Ob Rambo- oder Zombie-Mord, ob das Vorbild Ninja heißt oder aus einem Brutalo-Western stammt: In jedem bekannten Fall kommen weitere schädliche Einflüsse und Lebenserfahrungen hinzu, die erst aus harmlosen jungen Leuten potentielle Mörder machen.
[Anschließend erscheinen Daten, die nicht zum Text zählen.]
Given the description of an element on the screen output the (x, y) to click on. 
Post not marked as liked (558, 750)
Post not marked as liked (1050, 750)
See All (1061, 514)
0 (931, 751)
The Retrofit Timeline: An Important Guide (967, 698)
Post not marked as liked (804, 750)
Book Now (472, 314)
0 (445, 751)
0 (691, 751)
Daß die Hersteller von Brutalo-Medien juristisch belangt werden können, glaubt denn auch der Pädagoge Glogauer nicht. Der Augsburger Hochschullehrer plädiert vorerst nur für eine verstärkte Aufklärungsarbeit in den Familien und in der Schule. Glogauer: »Die Eltern müssen endlich zur Kenntnis nehmen, was sich ihre Kinder mit diesen Schreckensgeschichten antun.«

Glogauer will seinen Teil dazu beitragen. Ein Informationsrundbrief soll regelmäßig in allen Klassenzimmern verteilt werden. Schon jetzt lädt der Pädagoge immer wieder interessierte Kollegen, Studenten und Eltern zur Demonstrationsvorführung harter Horrorfilme ein.
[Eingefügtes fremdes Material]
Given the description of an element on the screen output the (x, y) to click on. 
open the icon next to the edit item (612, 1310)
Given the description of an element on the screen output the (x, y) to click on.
Der Professor selbst kann das blutige Treiben auf der Leinwand nicht mehr ertragen: »Immer wenn es im Saal dunkel wird, mache ich erst mal die Augen zu.« o

* Werner Glogauer: »Kriminalisierung von Kindern und Jugendlichendurch Medien. Wirkungen gewalttätiger, sexueller, pornographischerund satanischer Darstellungen«. Nomos Verlag, Baden-Baden; 140Seiten; 29 Mark.